Records supplied below:

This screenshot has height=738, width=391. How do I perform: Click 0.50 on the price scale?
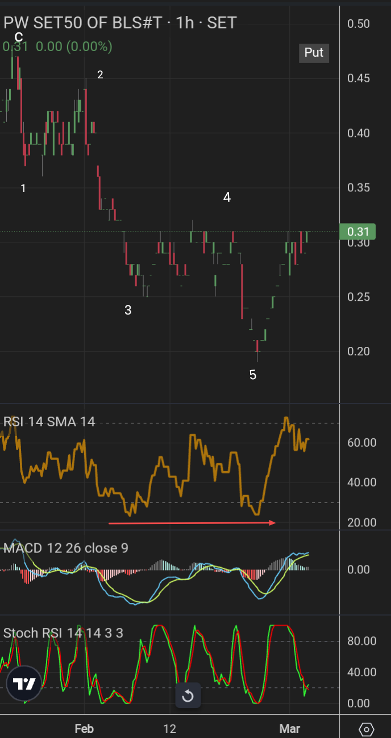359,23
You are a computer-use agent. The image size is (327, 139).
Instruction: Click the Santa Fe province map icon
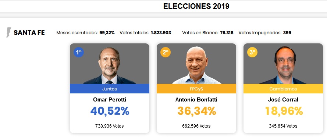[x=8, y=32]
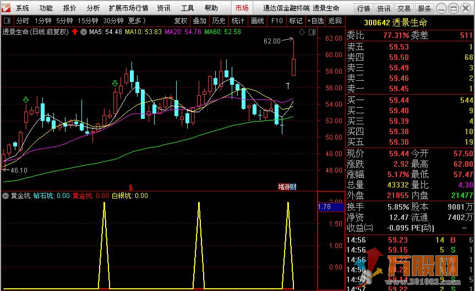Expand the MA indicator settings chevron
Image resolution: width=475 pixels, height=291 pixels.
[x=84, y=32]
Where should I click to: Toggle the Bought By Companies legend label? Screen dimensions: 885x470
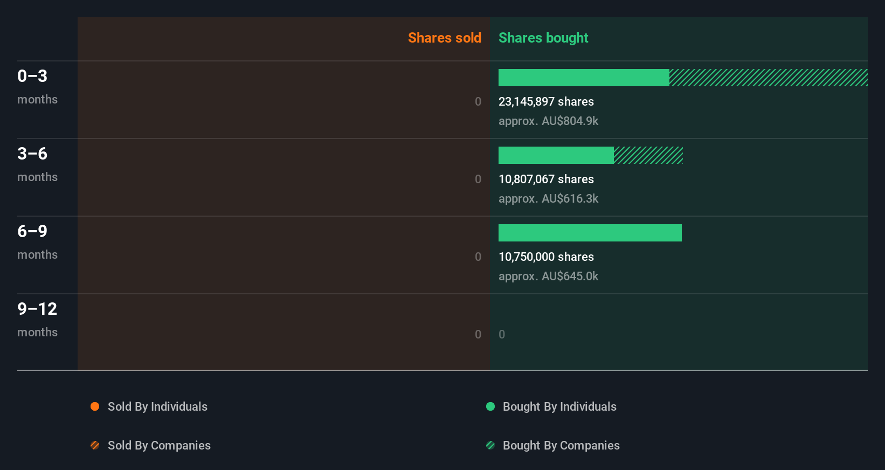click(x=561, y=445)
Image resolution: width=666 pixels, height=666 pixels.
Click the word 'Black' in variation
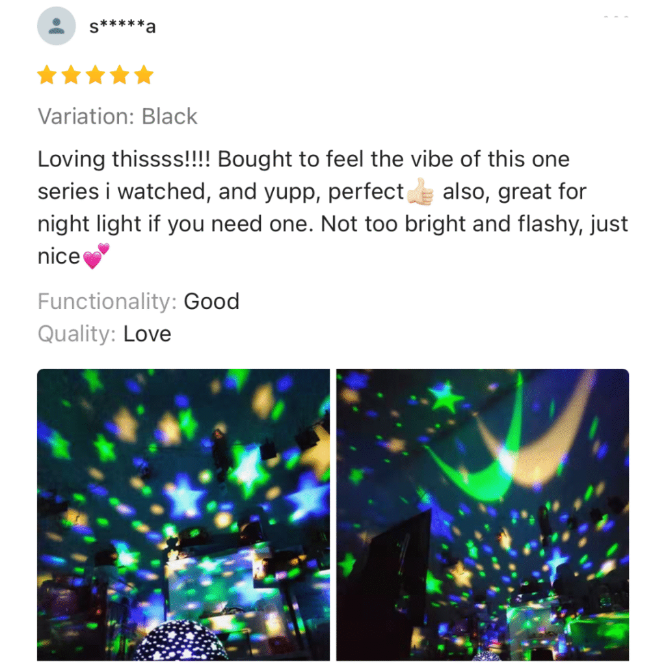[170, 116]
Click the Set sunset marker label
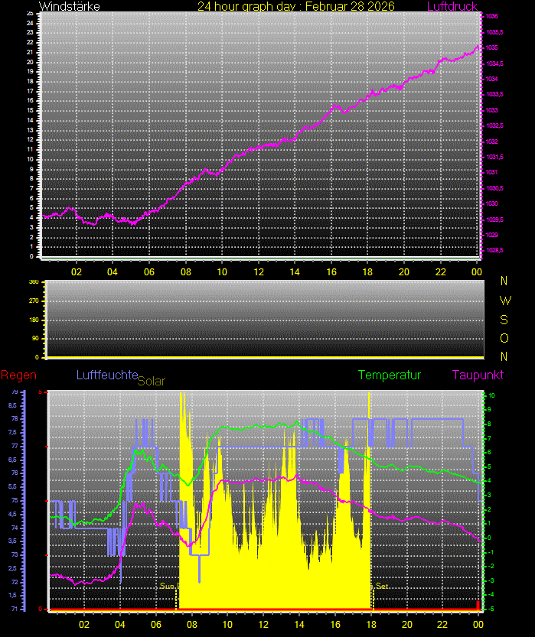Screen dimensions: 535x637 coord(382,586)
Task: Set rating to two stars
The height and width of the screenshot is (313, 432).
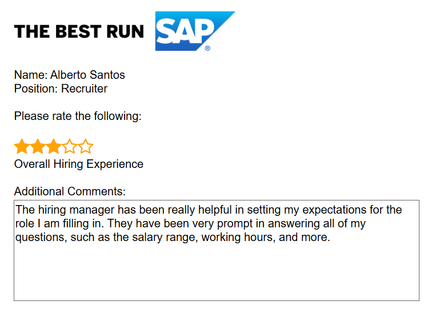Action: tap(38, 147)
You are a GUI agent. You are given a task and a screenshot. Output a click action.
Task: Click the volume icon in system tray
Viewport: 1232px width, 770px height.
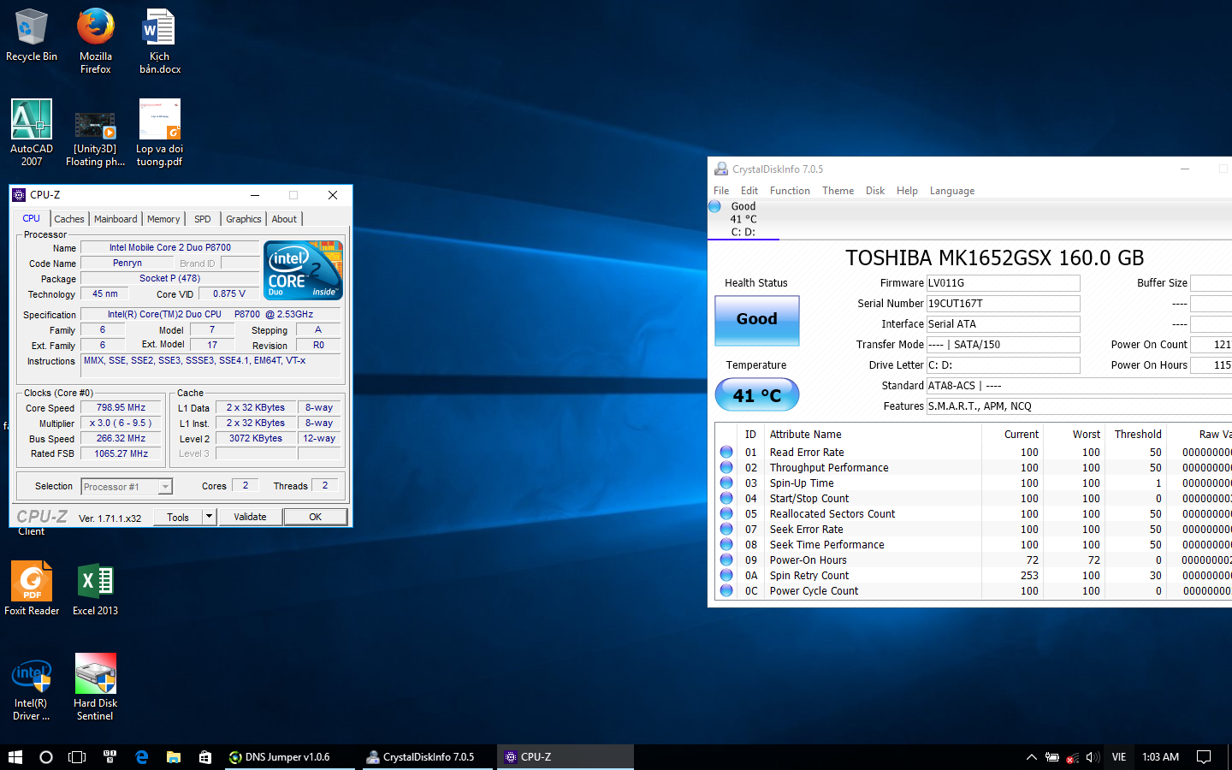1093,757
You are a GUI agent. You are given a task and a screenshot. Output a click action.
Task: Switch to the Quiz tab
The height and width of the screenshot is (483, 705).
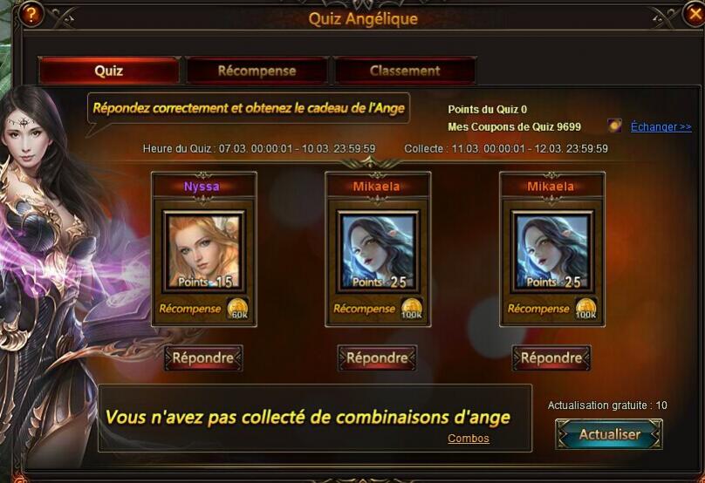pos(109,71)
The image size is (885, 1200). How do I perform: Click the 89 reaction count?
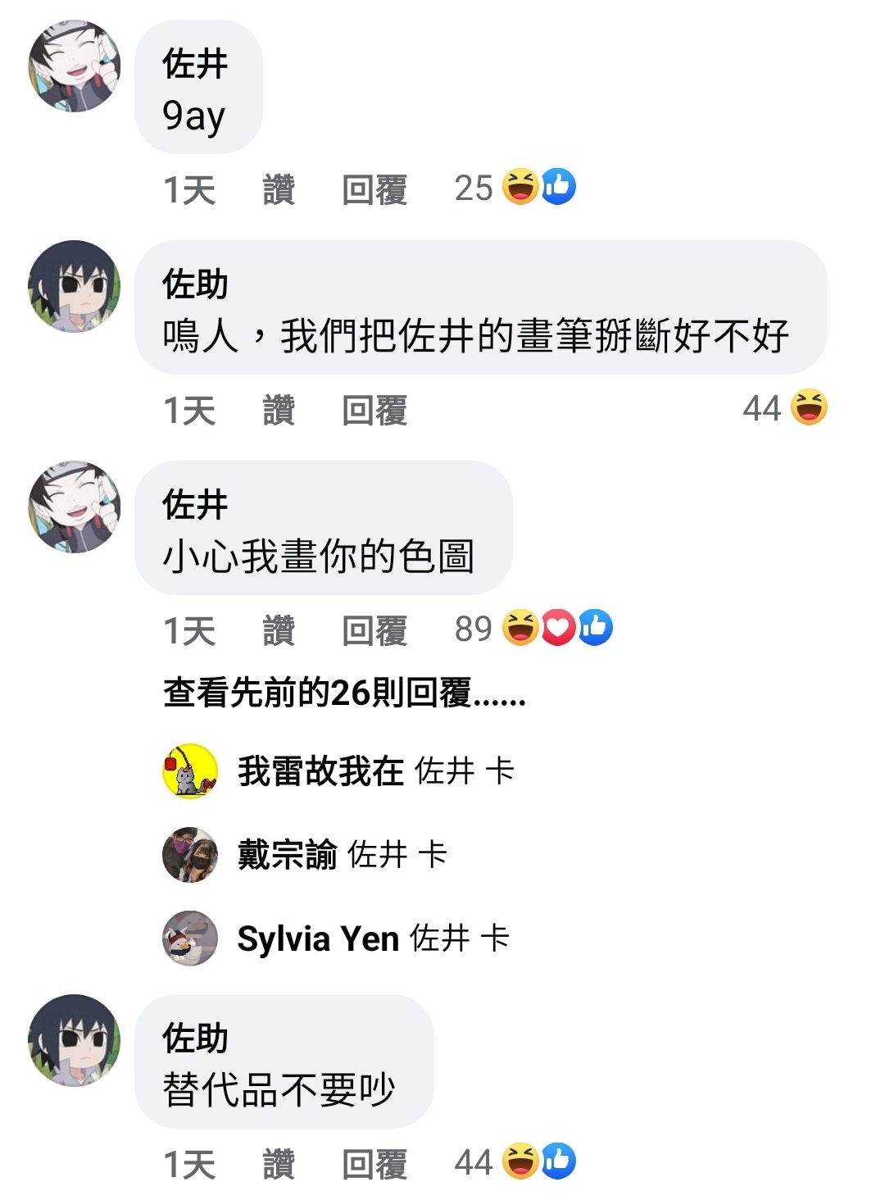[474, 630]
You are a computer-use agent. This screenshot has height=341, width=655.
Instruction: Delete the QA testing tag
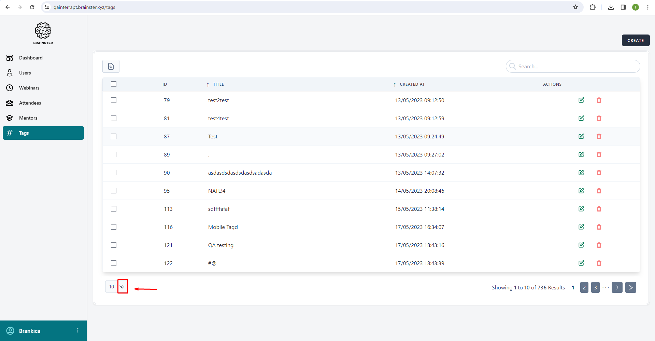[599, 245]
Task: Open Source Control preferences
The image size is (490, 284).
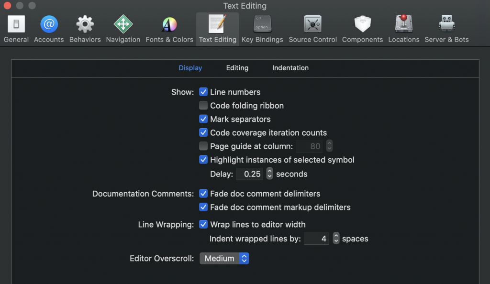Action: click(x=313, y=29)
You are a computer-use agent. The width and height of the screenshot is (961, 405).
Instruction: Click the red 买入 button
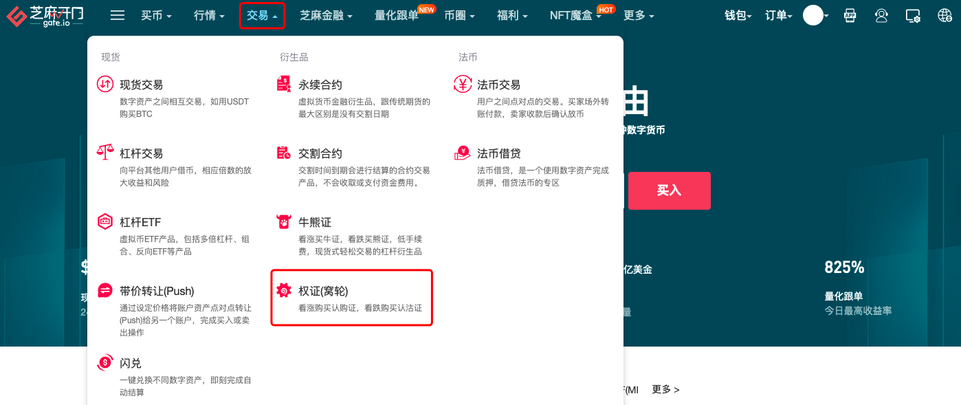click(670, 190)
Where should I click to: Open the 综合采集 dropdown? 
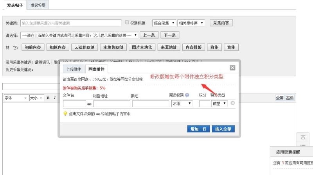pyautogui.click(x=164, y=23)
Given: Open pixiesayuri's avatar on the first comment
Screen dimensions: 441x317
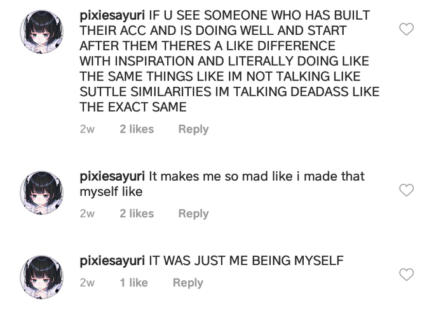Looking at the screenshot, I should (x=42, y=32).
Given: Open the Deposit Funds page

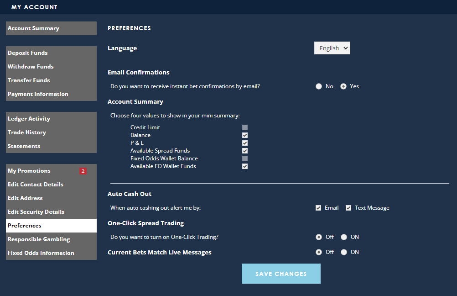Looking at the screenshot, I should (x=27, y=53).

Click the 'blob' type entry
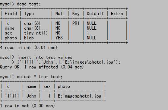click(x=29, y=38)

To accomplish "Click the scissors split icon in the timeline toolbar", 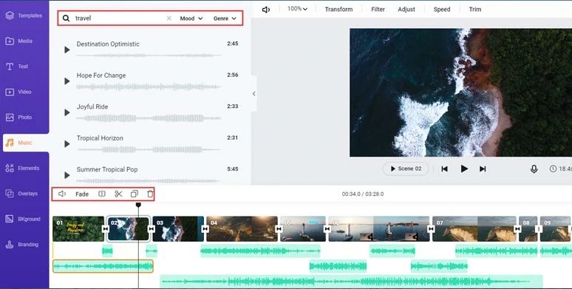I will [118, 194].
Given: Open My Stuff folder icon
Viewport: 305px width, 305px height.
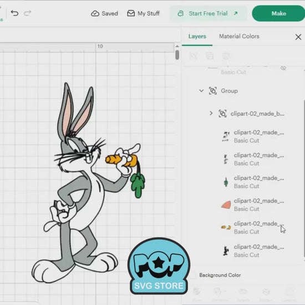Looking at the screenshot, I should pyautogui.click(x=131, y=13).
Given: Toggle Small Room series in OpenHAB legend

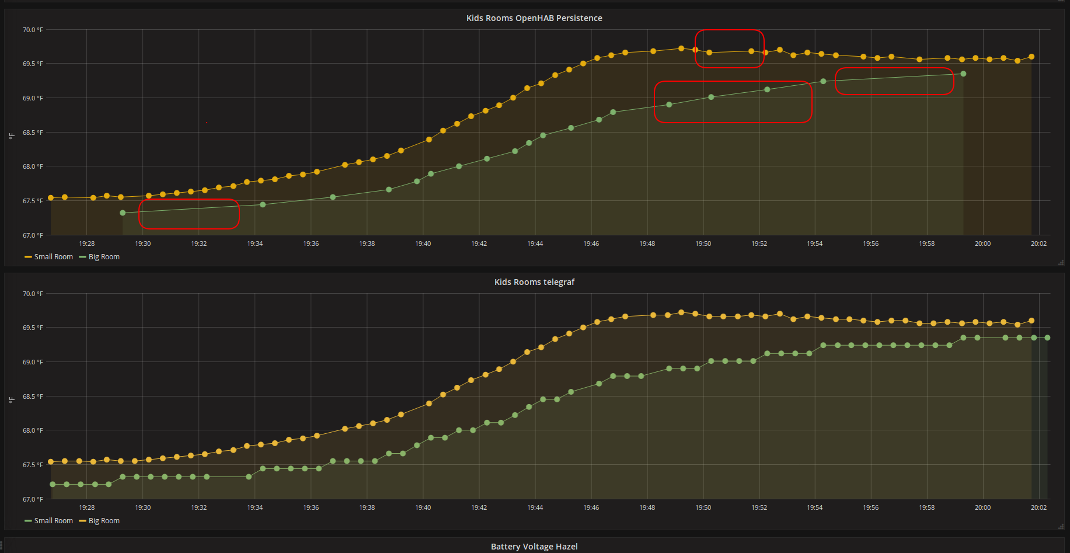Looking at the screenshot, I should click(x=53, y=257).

End of Records supplied.

◆ What the task asks: Search term "agent": return each line of the data that contains it.

◆ Response to the task:
You are a computer-use agent. The image size is (327, 139).
You are a GUI agent. You are given a task and a screenshot. Output a click action.
You are a GUI agent. You are given a task and a screenshot. Output a click action.
You are a computer-use agent. This screenshot has height=341, width=655.
You are a computer-use agent. The width and height of the screenshot is (961, 405).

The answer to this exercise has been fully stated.